*** Opening of Data in this exercise ***

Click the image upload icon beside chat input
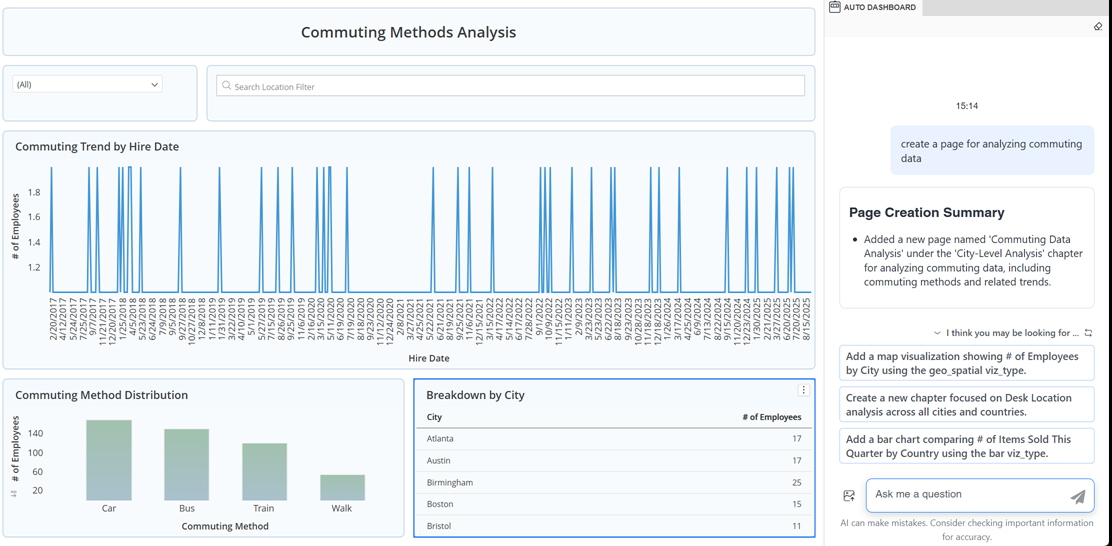The height and width of the screenshot is (546, 1112). [x=849, y=496]
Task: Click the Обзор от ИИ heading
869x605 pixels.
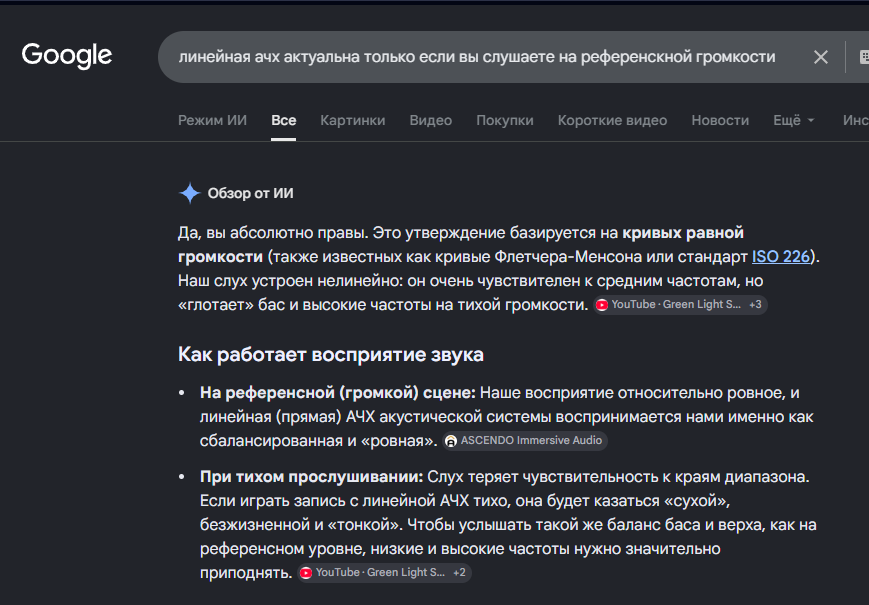Action: [x=251, y=193]
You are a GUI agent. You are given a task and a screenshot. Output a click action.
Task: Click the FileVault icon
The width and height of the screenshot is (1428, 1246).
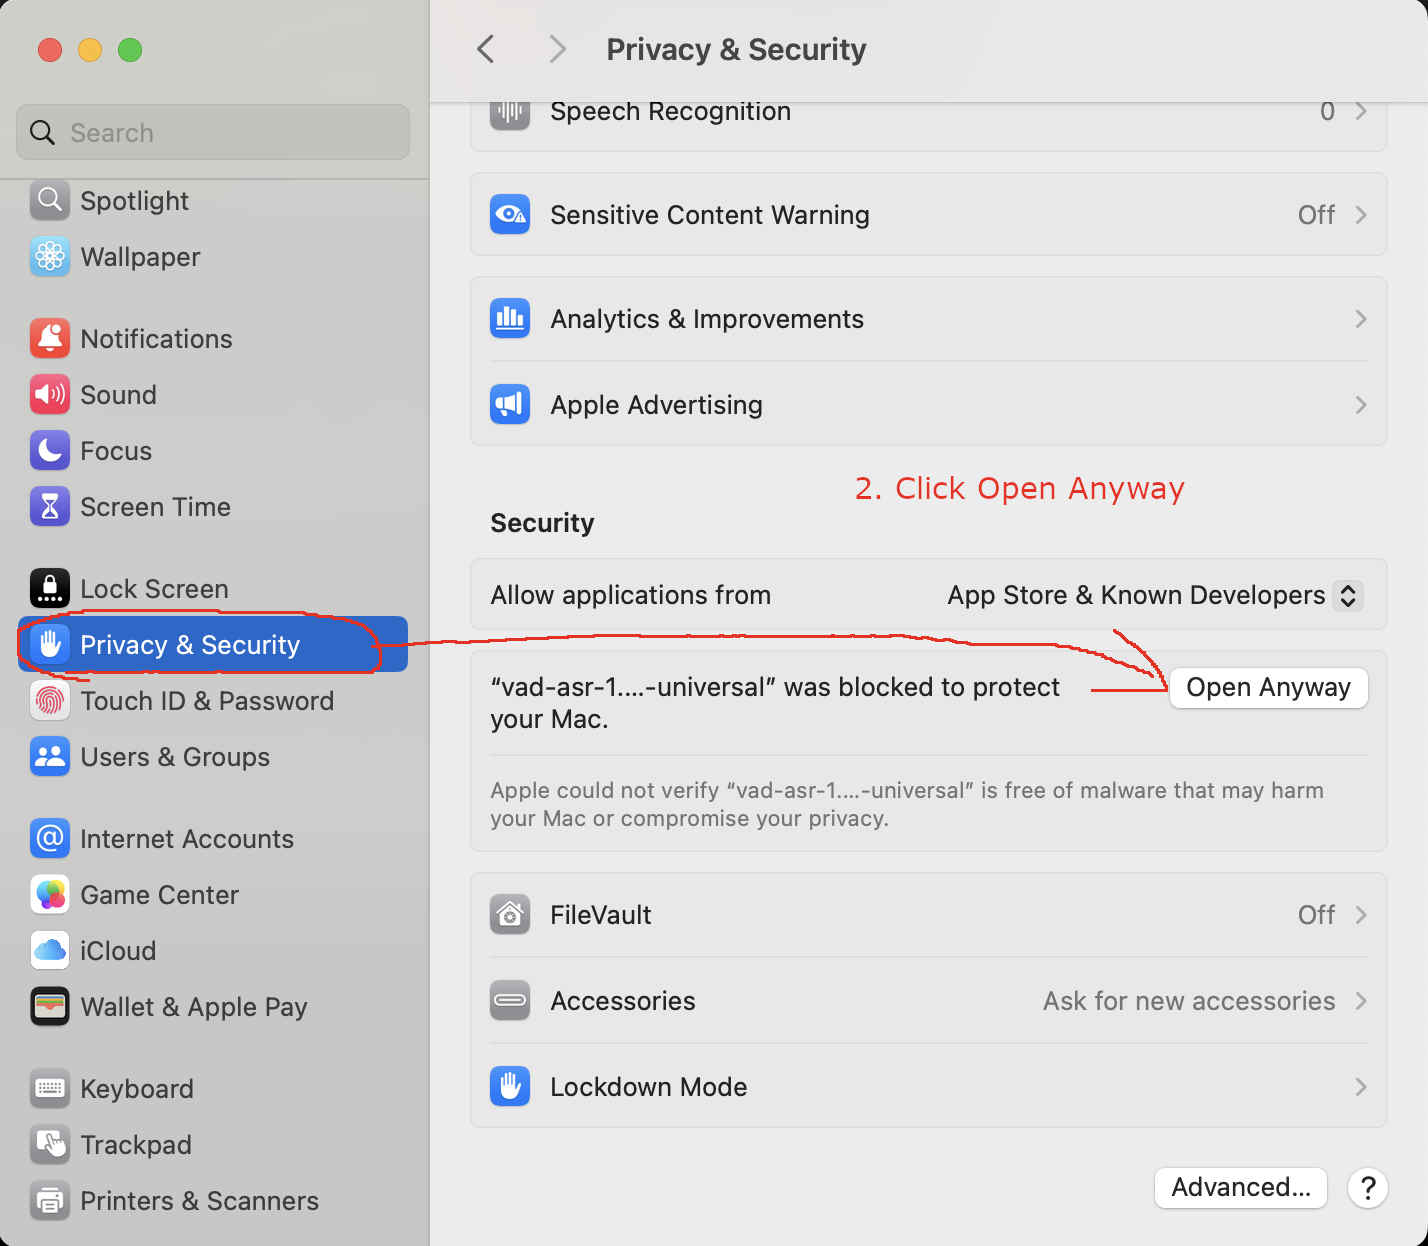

*** Close of Data in this exercise ***

■ **Problem requirements**
Please retype the entries above word for word, but only from the line containing "You are a GUI" through the last line, and without the pictures.

■ **Solution to the problem**
You are a GUI agent. You are given a task and a screenshot. Output a click action.
Task: Click the FileVault icon
The width and height of the screenshot is (1428, 1246).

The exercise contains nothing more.